Nell’ispezione eseguita dal Ministero dell’Ambiente avvenuta nel 2008 ai sensi della Legge 334 sono state proposte 48 raccomandazioni e 12 prescrizioni. Come sono state recepite dal CTR e quante sono state attuate da CAS?
4. È vero che CAS preleva l’acqua da falda tramite pozzi propri senza pagare nessun corrispettivo al legittimo proprietario, cioè la Regione?
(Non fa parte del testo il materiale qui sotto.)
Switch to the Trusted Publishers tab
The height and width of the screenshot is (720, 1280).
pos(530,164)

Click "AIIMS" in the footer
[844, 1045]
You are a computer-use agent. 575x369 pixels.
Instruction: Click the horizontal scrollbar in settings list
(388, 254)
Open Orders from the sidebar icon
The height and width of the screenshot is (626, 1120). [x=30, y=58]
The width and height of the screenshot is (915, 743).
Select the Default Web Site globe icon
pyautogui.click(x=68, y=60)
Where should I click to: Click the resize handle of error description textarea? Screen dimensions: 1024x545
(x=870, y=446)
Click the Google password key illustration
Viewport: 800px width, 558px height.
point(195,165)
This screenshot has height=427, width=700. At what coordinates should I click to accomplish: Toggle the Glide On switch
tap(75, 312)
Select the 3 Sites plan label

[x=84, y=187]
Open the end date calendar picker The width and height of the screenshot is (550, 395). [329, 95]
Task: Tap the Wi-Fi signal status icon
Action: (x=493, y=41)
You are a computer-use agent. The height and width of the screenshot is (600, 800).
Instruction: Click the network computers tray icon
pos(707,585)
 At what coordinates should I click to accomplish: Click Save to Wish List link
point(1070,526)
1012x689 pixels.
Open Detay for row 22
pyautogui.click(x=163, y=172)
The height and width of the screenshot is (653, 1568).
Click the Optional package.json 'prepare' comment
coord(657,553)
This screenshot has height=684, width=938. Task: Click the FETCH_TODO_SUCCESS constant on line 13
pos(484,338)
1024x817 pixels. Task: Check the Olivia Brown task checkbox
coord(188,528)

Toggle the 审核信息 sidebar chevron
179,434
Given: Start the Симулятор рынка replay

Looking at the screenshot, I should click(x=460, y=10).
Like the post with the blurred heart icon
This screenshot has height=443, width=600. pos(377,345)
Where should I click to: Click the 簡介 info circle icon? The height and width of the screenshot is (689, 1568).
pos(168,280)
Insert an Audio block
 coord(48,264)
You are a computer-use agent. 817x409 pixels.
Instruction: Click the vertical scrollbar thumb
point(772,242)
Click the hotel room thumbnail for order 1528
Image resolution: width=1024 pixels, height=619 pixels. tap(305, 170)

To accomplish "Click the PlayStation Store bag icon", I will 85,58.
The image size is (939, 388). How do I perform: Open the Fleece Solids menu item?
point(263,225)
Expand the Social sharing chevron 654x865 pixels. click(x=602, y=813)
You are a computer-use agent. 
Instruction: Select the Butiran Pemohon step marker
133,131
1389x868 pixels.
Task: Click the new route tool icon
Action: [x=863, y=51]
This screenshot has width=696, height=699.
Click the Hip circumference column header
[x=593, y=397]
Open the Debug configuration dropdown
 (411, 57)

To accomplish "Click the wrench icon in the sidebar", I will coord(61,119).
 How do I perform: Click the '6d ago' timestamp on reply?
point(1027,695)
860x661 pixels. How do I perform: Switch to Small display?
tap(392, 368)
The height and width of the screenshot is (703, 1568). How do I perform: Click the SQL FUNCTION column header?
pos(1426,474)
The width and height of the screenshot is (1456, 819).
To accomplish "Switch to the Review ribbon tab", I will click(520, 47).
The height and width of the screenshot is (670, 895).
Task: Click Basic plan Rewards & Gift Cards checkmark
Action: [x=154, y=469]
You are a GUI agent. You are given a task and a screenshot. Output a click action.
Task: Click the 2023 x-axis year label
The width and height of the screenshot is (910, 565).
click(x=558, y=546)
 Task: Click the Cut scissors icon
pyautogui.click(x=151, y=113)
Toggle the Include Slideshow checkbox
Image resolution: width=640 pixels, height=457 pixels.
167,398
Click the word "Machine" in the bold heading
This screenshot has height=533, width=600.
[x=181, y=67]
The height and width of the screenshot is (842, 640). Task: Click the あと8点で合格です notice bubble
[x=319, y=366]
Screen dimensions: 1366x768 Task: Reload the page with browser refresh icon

Se si, perché?
5. Visto che il terreno sottostante l’area CAS è contaminato da anni da CrVI e fluoruri quali sono state le precauzioni che CAS e VdA Structure hanno adottato per evitare che le acque industriali si disperdano nel terreno, dilavandolo, raggiungendo pertanto la falda acquifera sottostante?
6. Dati i costi ed i relativi tempi contenuti di realizzazione ( poche migliaia di euro e una settimana di lavoro ) perchè il pozzo piezometrico MW3, attiguo all’impianto della colata continua, utilizzato sino al 2008 e che ha rilevato secondo dati ARPA concentrazioni altissime in crescita di cromo esavalente, non è stato finora ripristinato da VdA Structure a seguito della dichiarazione di danneggiamento comunicato da ARPA?
8. Dato che l’installazione dei rilevatori in continuo ( da posizionare sui camini ) delle portate delle aspirazioni e della qualità dei fumi emessi potrebbe essere svolta in poco più di due mesi, perché nel tavolo di lavoro ARPA – CAS del 29.10.2010 ( guarda caso dopo la mia interrogazione presentata agli uffici il 22.10.2010 ) si ipotizza, sempre sull’ennesima proposta di CAS , accettata per l’ennesima volta da ARPA, l’installazione di tali apparecchiature con scadenza 31.12.2011?
9. E’ vero che il valore di aspirazione dell’impianto secondario pari a 840.000 mc/h discende da un limite impiantistico legato alla dimensione dell’esistente condotto di aspirazione e non ad uno studio strutturale legato all’eliminazione delle emissioni diffuse?
10. Ammesso che gli impianti di aspirazione siano correttamente dimensionati come sostengono ARPA e CAS, perché non si chiudono le aperture presenti sul tetto dell’acciaieria ( peraltro non codificate come punti di emissione soggetti a controllo ) in modo da evitare le evidenti fuoriuscite di fumo visibili da tutta la piana di Aosta?
13. È vero che CAS ha creato 6 società di servizi ad esclusivo utilizzo interno, con evidente intermediazione di manodopera, di presenza operativa all’interno dell’azienda ( indirizzi mails, numeri telefonici ) e con sede tutte a Milano in Corso Garibaldi c/o Studio Commercialista di Fiducia della Proprietà?